Se mueve para adelante y para atrás en la silla gris mientras sigue jugando con sus manos y su prendedor dorado de seis puntas brilla con el reflejo de la luz que se cuela por la ventana. Claudia sigue hablando como si estuviera en el living de su casa. Le encanta ser dueña de casa, para ella y para su hija Andrea, quien dice tener una relación de complicidad con su madre y la cataloga como una persona muy auténtica. A ambas les gusta cantar y lo hacen juntas, haciendo segundas voces. La tuvo a los 20 años, cuando estaba casada con Humbertito, el también actor Cristián García-Huidobro. Pero se aburrió de los hombres. Suele hacerlo. Los encuentra obvios, predecibles y exigidos, lo que le da ternura, tanta que prefiere acogerlos a acostarse con ellos. Los encuentra amorosos, pero a la vez, los ve como niños. Le dan lata y el hombre que logra erotizarla, siempre la trata mal. Por eso el sexo ya no le importa y le desilusiona si no es con amor.
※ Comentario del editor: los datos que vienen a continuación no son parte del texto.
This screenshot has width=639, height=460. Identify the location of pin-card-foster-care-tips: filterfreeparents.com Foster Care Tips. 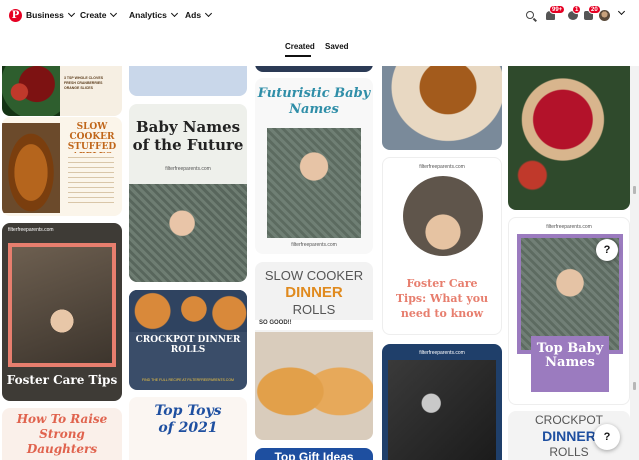
(62, 312).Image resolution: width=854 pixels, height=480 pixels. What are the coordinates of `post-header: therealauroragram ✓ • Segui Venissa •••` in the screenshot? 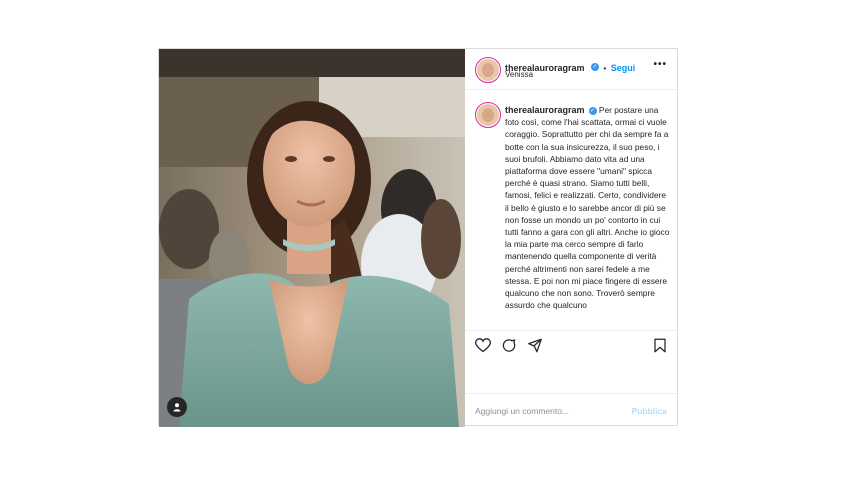 It's located at (571, 70).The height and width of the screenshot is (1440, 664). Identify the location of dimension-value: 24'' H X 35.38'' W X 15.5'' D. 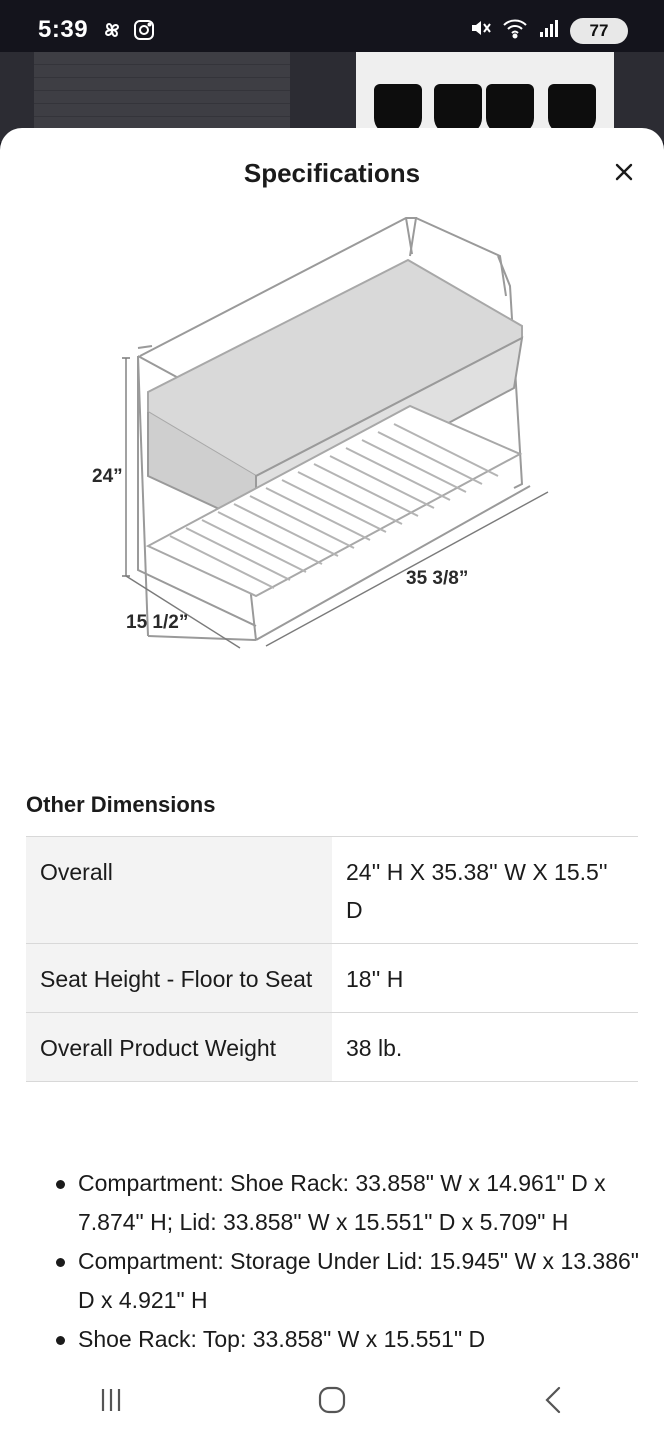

Sus principales preocupaciones son sus trabajos: el espiritual y el laboral, pero antes de eso siempre está Andrea, a quien deja alojar con el pololo. De hecho, a esta actriz vegetariana le encanta cocinarle y a su hija le fascina que lo haga. Cree que es una gran cocinera. Pero no sigue recetas, le gusta inventar, improvisar, al igual que en sus diálogos cuando actúa, y todo por no latear a su hija. A ella la latearon. Su madre nunca le cocinó, estaba en otra. Prefería pasar su tiempo rememorando el resabio de una época aristocrática en Zapallar y cosas como esas. Por eso Claudia quiere estar con su hija y consigo misma. No le gusta eso de trabajar y lo peor que le podría pasar un domingo sería eso, tener que subirse a las tablas y hacer lo que ella hace, actuar. Prefiere tener tiempo para sí, para leer, para ir a la cordillera y si un trabajo es intenso, que dure 20 días a lo más. Claudia está cansada de actuar pero no estudiaría algo más, no iría a la universidad. Simplemente, porque le da lata.